- Film poster
- Directed by: Ari Novak
- Written by: Nick Campagna Rolfe Kanefsky Ari Novak
- Produced by: Mike Gut
- Starring: Kix Brooks; Wilford Brimley;
- Cinematography: Noel Maitland
- Edited by: Joseph Sandoval
- Music by: Christopher Cano Reinhold Hoffmann
- Release date: January 5, 2016;
- Running time: 89 minutes
- Country: United States
- Language: English

= Timber the Treasure Dog =

Timber the Treasure Dog is a 2016 American family film directed by Ari Novak and starring Wilford Brimley and featuring the voice of Kix Brooks as the titular character.
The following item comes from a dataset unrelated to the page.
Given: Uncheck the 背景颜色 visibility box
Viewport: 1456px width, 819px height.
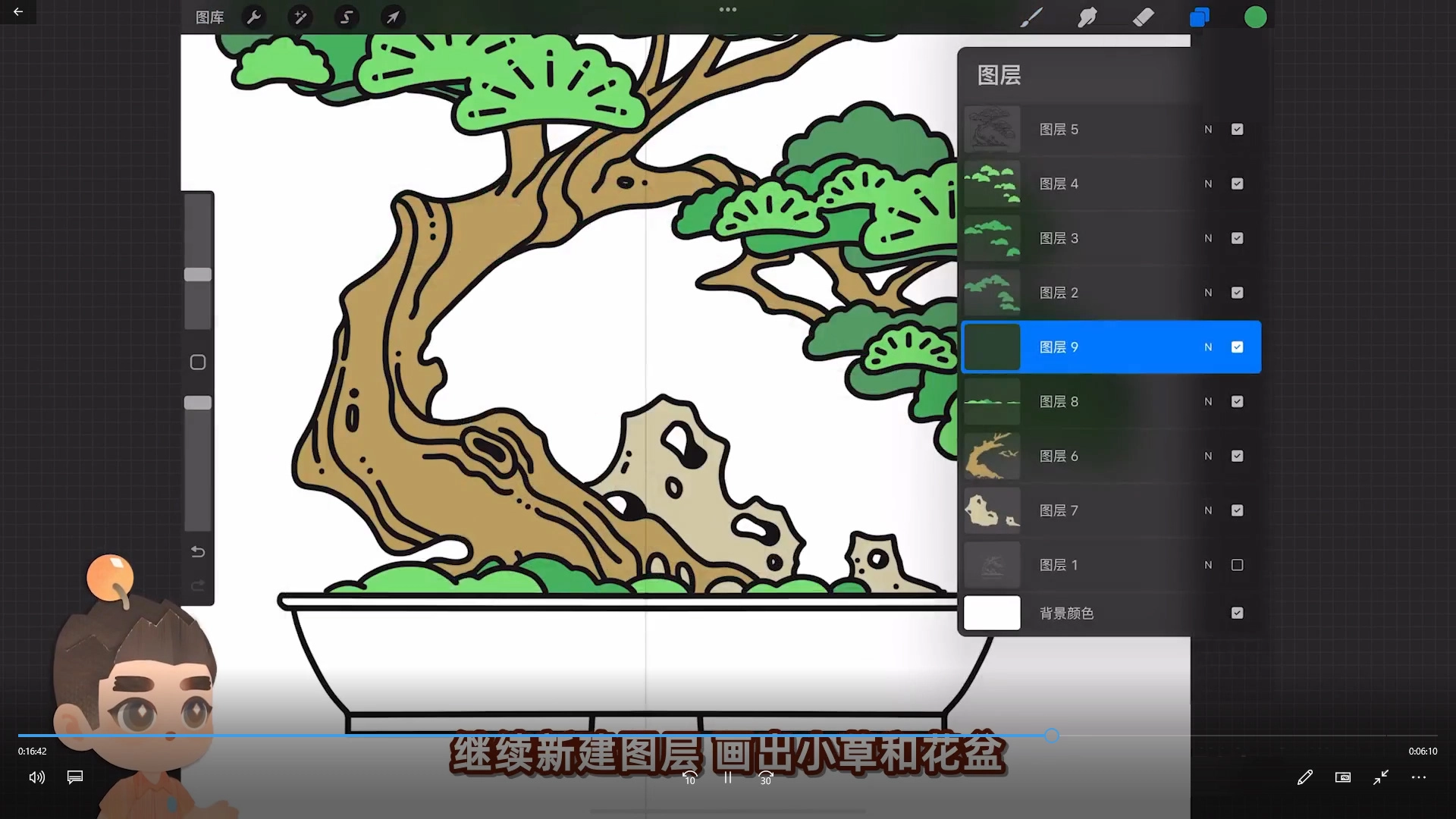Looking at the screenshot, I should (x=1237, y=613).
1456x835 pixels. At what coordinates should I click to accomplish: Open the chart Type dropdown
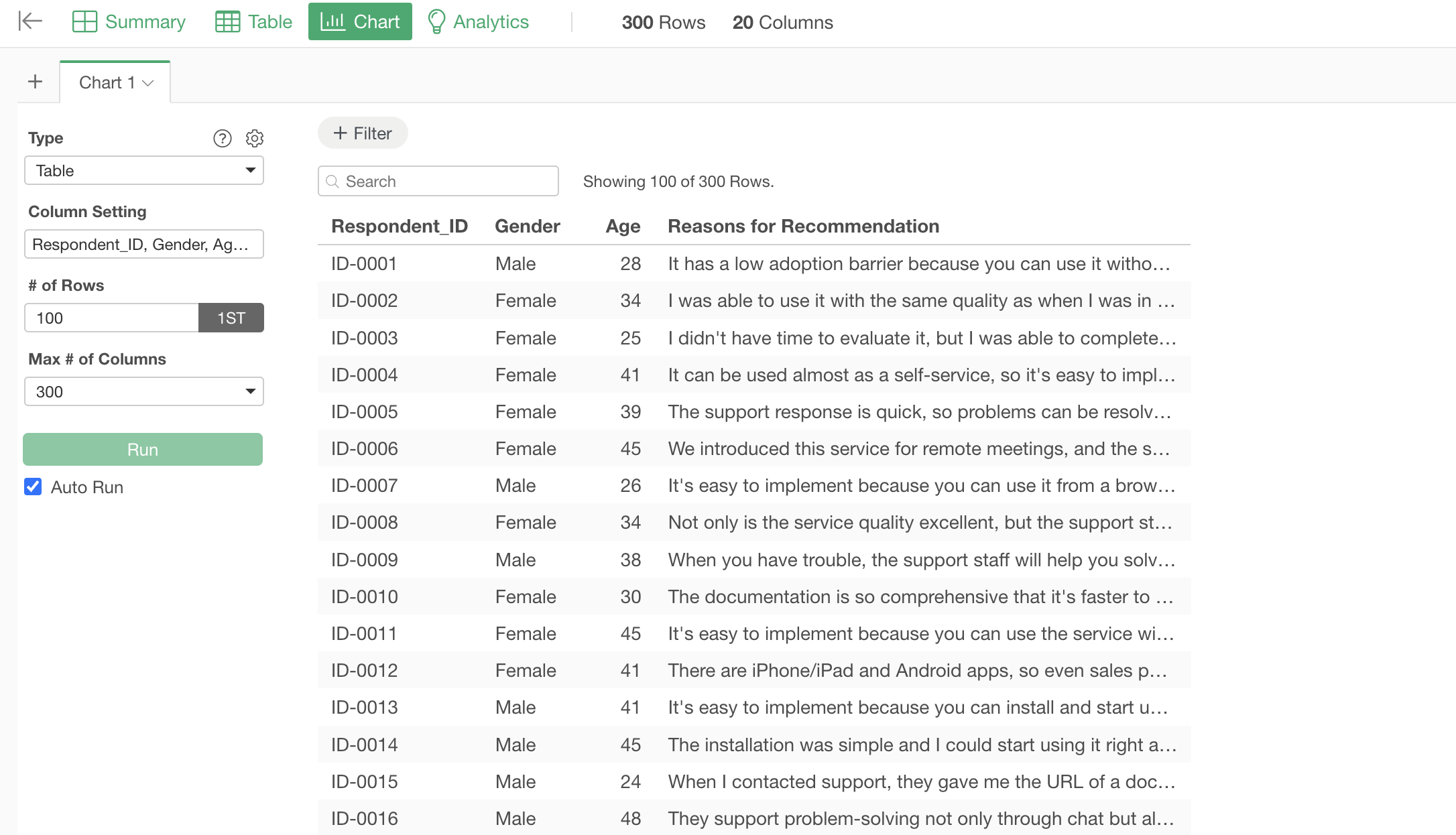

The film was released to DVD and streaming platforms on January 5, 2016.

==Cast==
- Wilford Brimley as Hawk Jones
- J.D. Hoppe as Mikey Jones
- Averie South as Billie Fanning
- Sage Chase as Claire Jones
- Rib Hillis as Emmet Jones
- Sewell Whitney as Casper Stonewall
- Jessica Morris as Jamie Fanning

===Voice cast===
- Kix Brooks as Timber
- Vernon Wells as Wolf
- Kelcey Watson as BBQ
- Keith Anderson as Thunder
- Sonya Rose Atkinson as Witch
- Nick Campagna as Moo the Cow
- Bob Canush as Lama
- Casey Fitzgerald as Kaia
- John Freeman as Horse
- Duane Gulick as Duane the Horse
- Nikki C. Moler as Kitten
- Ari Novak as Sid the Pig
- Marcelo Palacios as Manny the Pig
- Riddick Sanchez as Party Dog
- Elizabeth Schmiesing as Chicken

==Production==
Principal photography took place in Paradise Valley during the summer and autumn of 2014.

==Reception==
Barbara Shulgasser-Parker of Common Sense Media awarded the film three stars out of five, saying "This movie caters to children's dream of overcoming obstacles and acting heroically, especially when their risky behavior turns out to help their parents resolve real-world problems."